The U.S. Coast Guard removed a record 201 metric tons of cocaine and brought 585 smugglers to justice last year, among its many accomplishments, according to the annual state of the Coast Guard address given March 16 (2017) by U.S. Coast Guard Commandant Adm. Paul Zukunft.
Also last year, more than 5,000 Cuban migrants were apprehended at sea, the highest number in a decade.
The Coast Guard’s mission is to secure the country’s maritime borders, secure maritime commerce and economic security, and protect the marine environment as a branch of the U.S. armed forces.
In 2016, the Coast Guard also created a cyber protection team and hosted an Arctic coast guard forum with participants from 10 arctic nations.
For the cruise industry, the Coast Guard’s routine involvement is in design approvals for newbuilds; periodic inspections of vessels in service for safety and compliance; policing in terms of non-compliance; pollution; port and harbor security; and other aspects.
The Coast Guard is also the go-to-source in ship and boating incidents at sea that would require evacuation or rescue, including medevacing passengers and crew from ships to landside medical facilities.
Commandant Adm. Zukunft said: “When it comes to the economic prosperity of our great nation, perhaps the most overlooked aspect of our mission is the many hardworking men and women on our prevention team; marine inspectors, technical experts in the maritime industry who ensure the security and safety of, and facilitate, maritime commerce that translates into economic prosperity.”
According to Zukunft, the Coast Guard has embarked on an expansion and renewal program with new fast response, offshore patrol and national security cutters being built in addition to three heavy and three medium ice breakers. But more needs to done to replace a fleet of aging inland cutters and to grow the active duty component by some 5,000 people over the next five years.

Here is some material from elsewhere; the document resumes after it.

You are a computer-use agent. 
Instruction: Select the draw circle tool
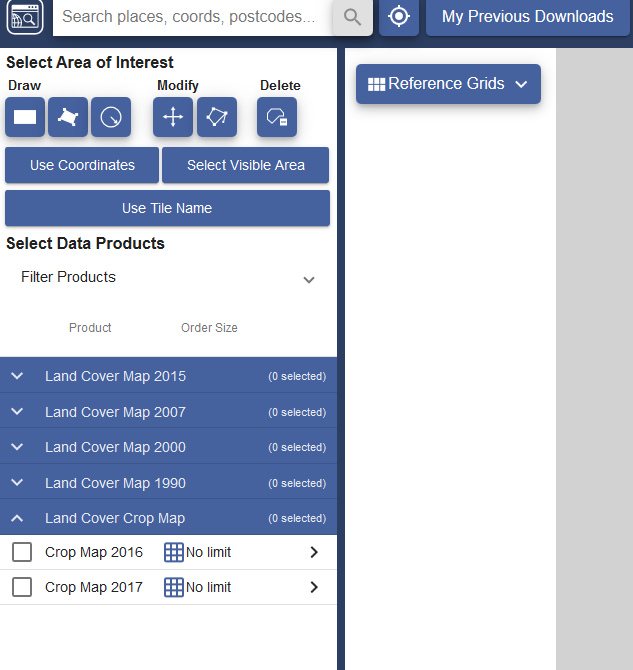111,117

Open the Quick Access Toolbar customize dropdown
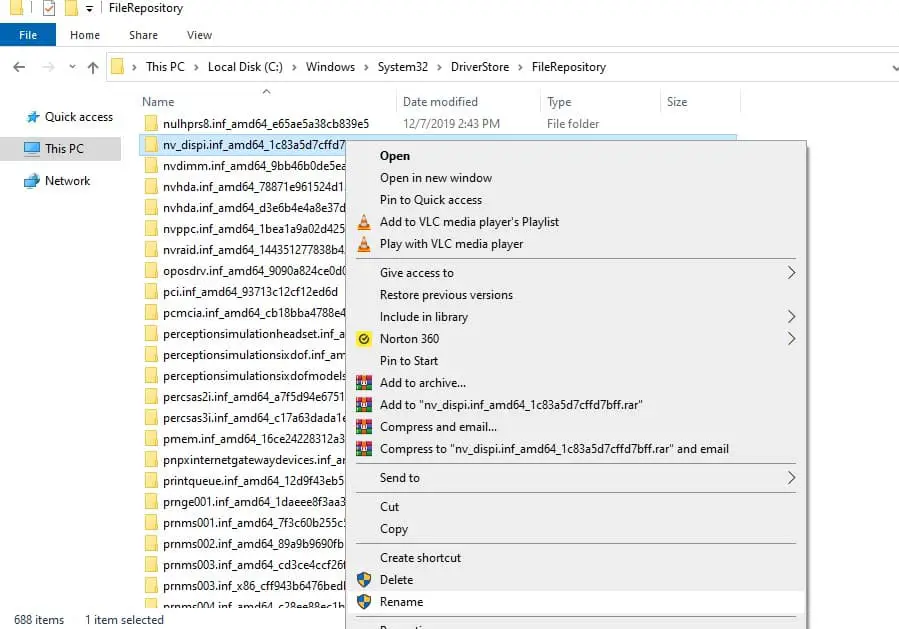click(x=89, y=9)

He said there is an emergence of non-state actors and asymmetrical threats – transnational criminal organizations that erode regional stability, in addition to the largest flow of migrants and refugees since WWII, human trafficking, piracy and illegal fishing, as well as trafficking in drugs, weapons and bulk cash, while at the same time the oceans are expanding as Arctic sea ice retreats.
Thus the Coast Guard has already been deployed around the world this year, off the coast on all seven continents.
After 226 years of service, the Coast Guard today employs nearly 42,000 men and women.